Il direttore della Stampa scrive dal reparto di terapia intensiva dov'è ricoverato dopo che, domenica 4 ottobre, è risultato positivo al coronavirus. «Sono circondato di persone che soffrono e lottano per la vita. Questo è il virus: ricordiamocelo. Bisogna vedere, per capire cosa significa tutto questo», ammonisce.

«Scusate se riparlo di me. Oggi festeggio quattordici giorni consecutivi a letto, insieme all'ospite ingrato che mi abita dentro. Gli ultimi cinque giorni li ho passati in terapia intensiva, collegato ai tubicini dell'ossigeno, ai sensori dei parametri vitali, al saturimetro, con un accesso arterioso al braccio sinistro e un accesso venoso a quello destro. Il Covid è infido, è silente, ma fa il suo lavoro: non si ferma mai, si insinua negli interstizi polmonari, e ha un solo scopo, riprodursi, riprodursi, riprodursi. Meglio se in organismi giovani, freschi, dinamici». A scrivere è il direttore della Stampa, Massimo Giannini, risultato positivo al coronavirus domenica 4 ottobre. «Quanto sono entrato in terapia intensiva – si legge nell'editoriale pubblicato domenica 18 ottobre – eravamo 16, per lo più ultrasessantenni. Oggi siamo 54, in prevalenza 50/55enni. A parte me, e un'altra decina di più fortunati, sono tutti in condizioni assai gravi: sedati, intubati, pronati. Bisogna vedere, per capire cosa significa tutto questo».

Giannini racconta quello che vede in ospedale: il lavoro dei medici, anestesisti, rianimatori, infermieri, «che già ricominciano a fare i doppi turni perché sono in superlavoro, bardati come sappiamo dentro tute, guanti, maschere e occhiali», scrive.
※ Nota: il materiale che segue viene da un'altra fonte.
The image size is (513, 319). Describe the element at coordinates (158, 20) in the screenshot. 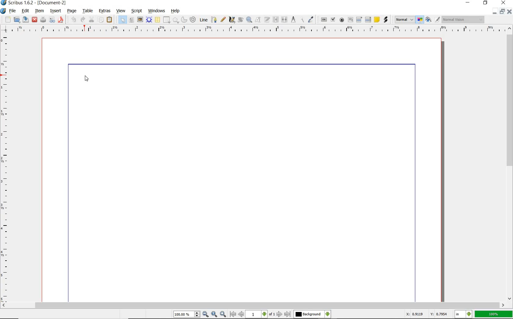

I see `table` at that location. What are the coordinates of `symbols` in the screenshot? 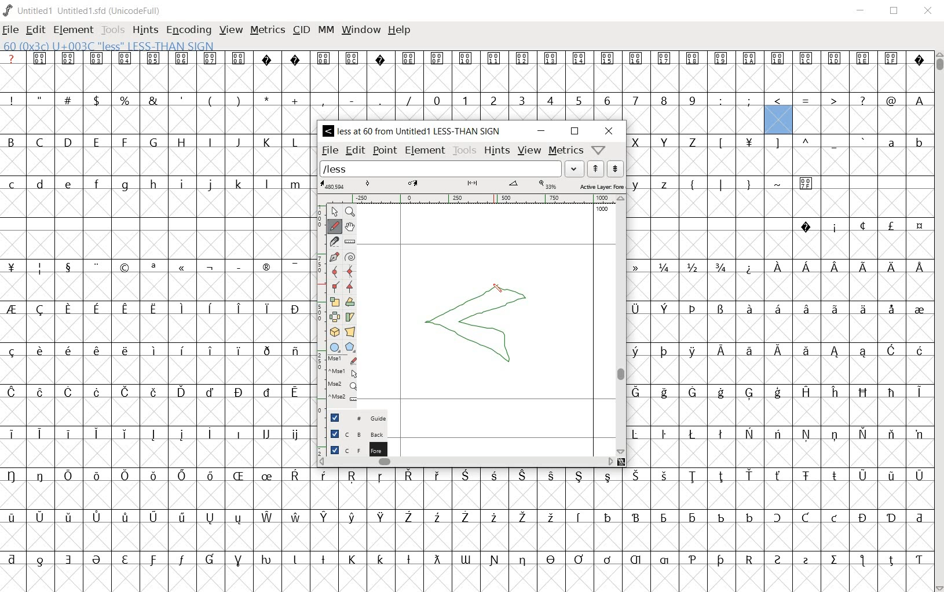 It's located at (211, 100).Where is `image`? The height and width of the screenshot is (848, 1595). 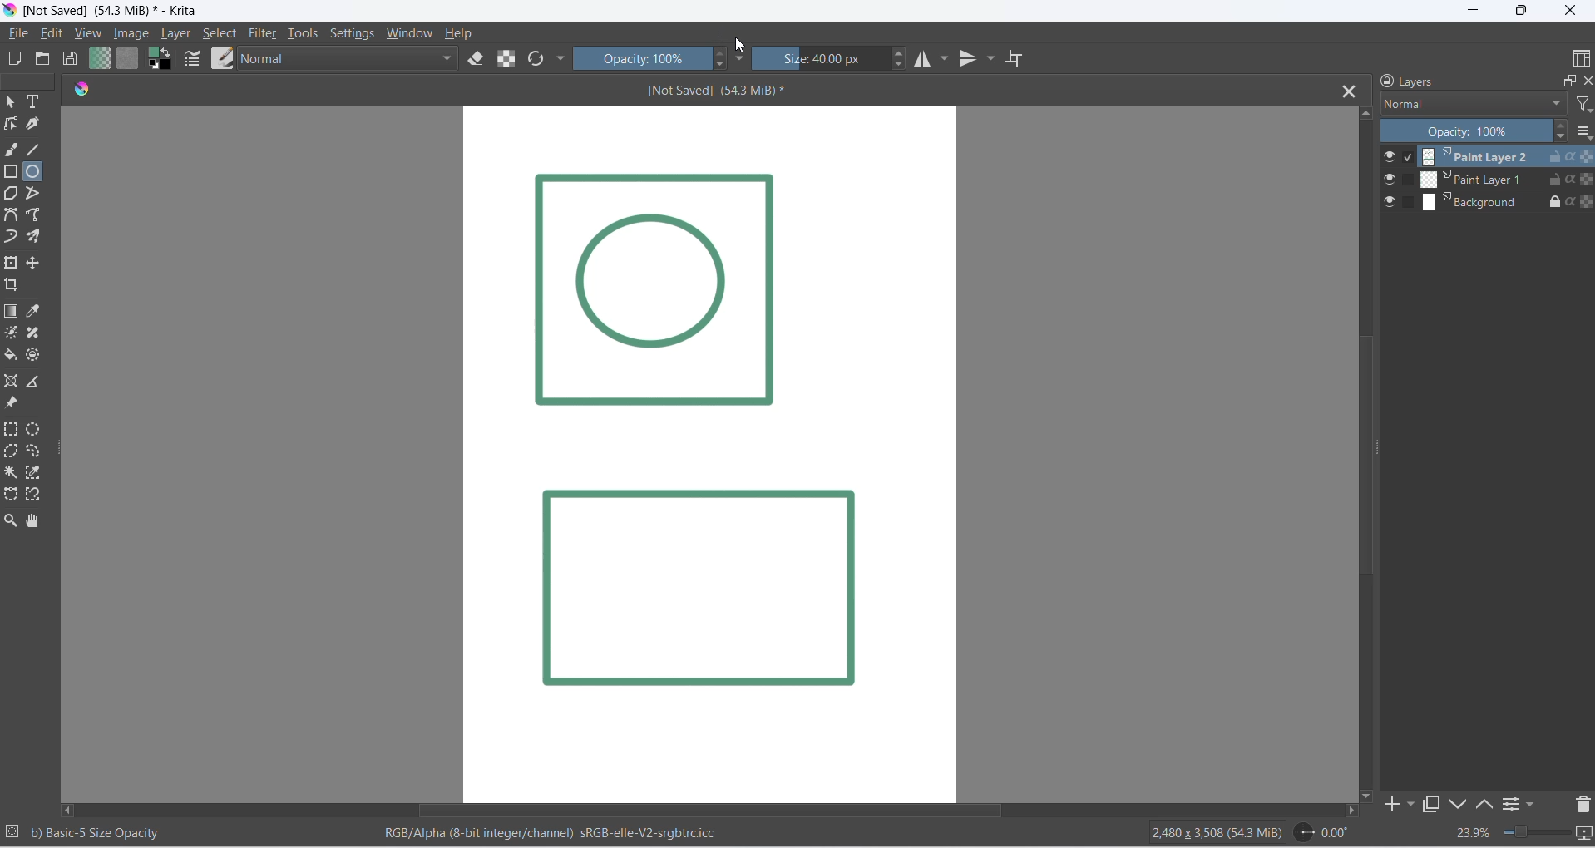
image is located at coordinates (137, 35).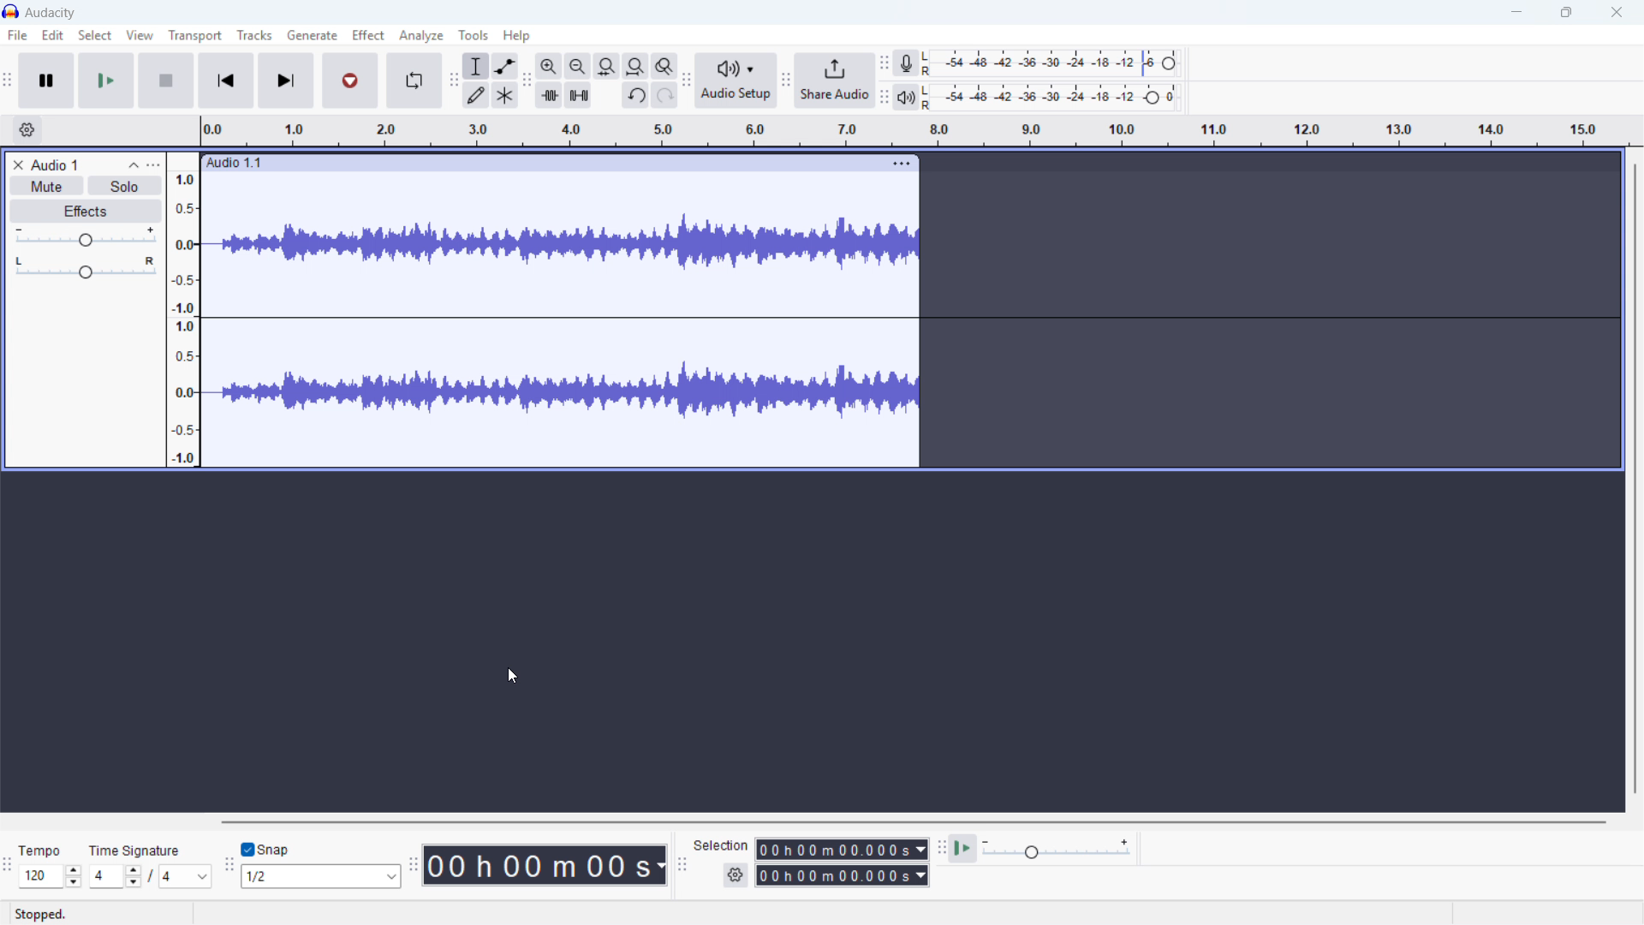 Image resolution: width=1644 pixels, height=925 pixels. Describe the element at coordinates (885, 97) in the screenshot. I see `playback metre toolbar ` at that location.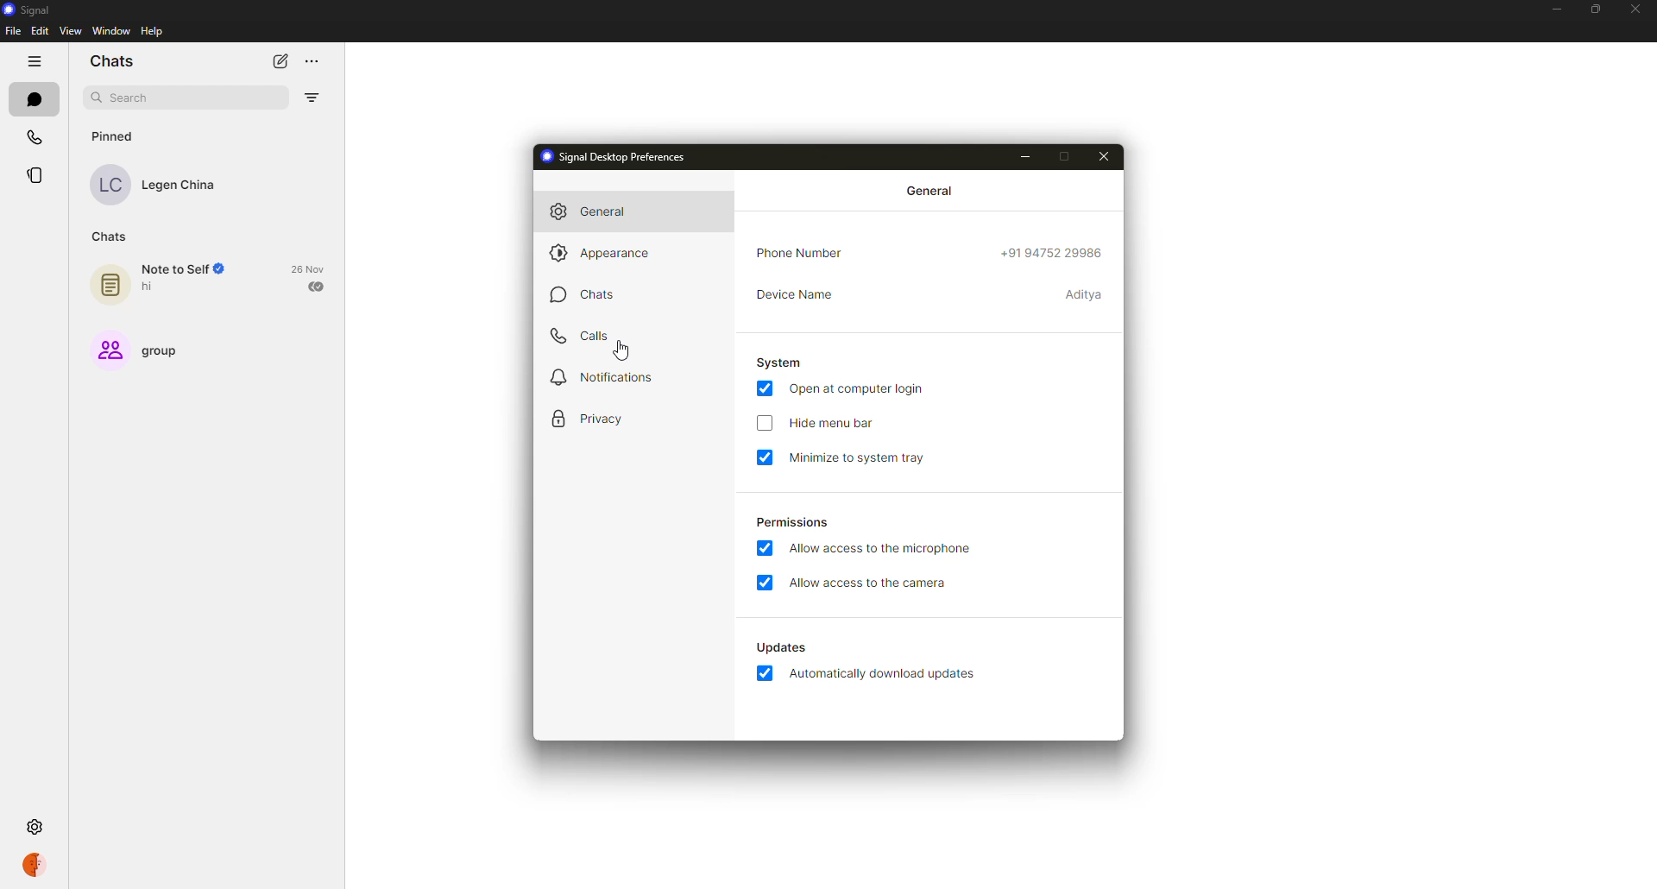 This screenshot has height=889, width=1657. What do you see at coordinates (184, 186) in the screenshot?
I see `Legen China` at bounding box center [184, 186].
E quello che accade fuori da lì, fra la gente («La gente non vuole vedere e spesso si rifiuta di capire»; «Ci siamo dimenticati tutto»), nelle 'stanze dei bottoni': «Rieccoci qui a litigare sulle colpe, a contestarci i ritardi»; «Le cose non stanno andando come avrebbero dovuto»; «Ripetiamo gli errori già fatti», osserva. E poi snocciola i numeri, che non quadrano: posti letto, ventilatori, medici e infermieri.

«Non recrimino, non piango. Vorrei solo un po' di serietà – dice ancora –. Vorrei solo ricordare a tutti che anche la retorica del 'non possiamo chiudere tutto' cozza contro il principio di realtà, se la realtà dice che i contagi esplodono. Se vogliamo contenere il virus, dobbiamo cedere quote di libertà. Non c'è altra soluzione». Servono sacrifici da parte di tutti, «scambiando la rinuncia di oggi con il riscatto di domani. Ma per poterci riuscire – incalza – abbiamo bisogno che governo, regioni, autorità sanitarie e scientifiche si muovano come un 'corpo' unico e visibile, un dispositivo coerente e credibile di atti, norme, parole».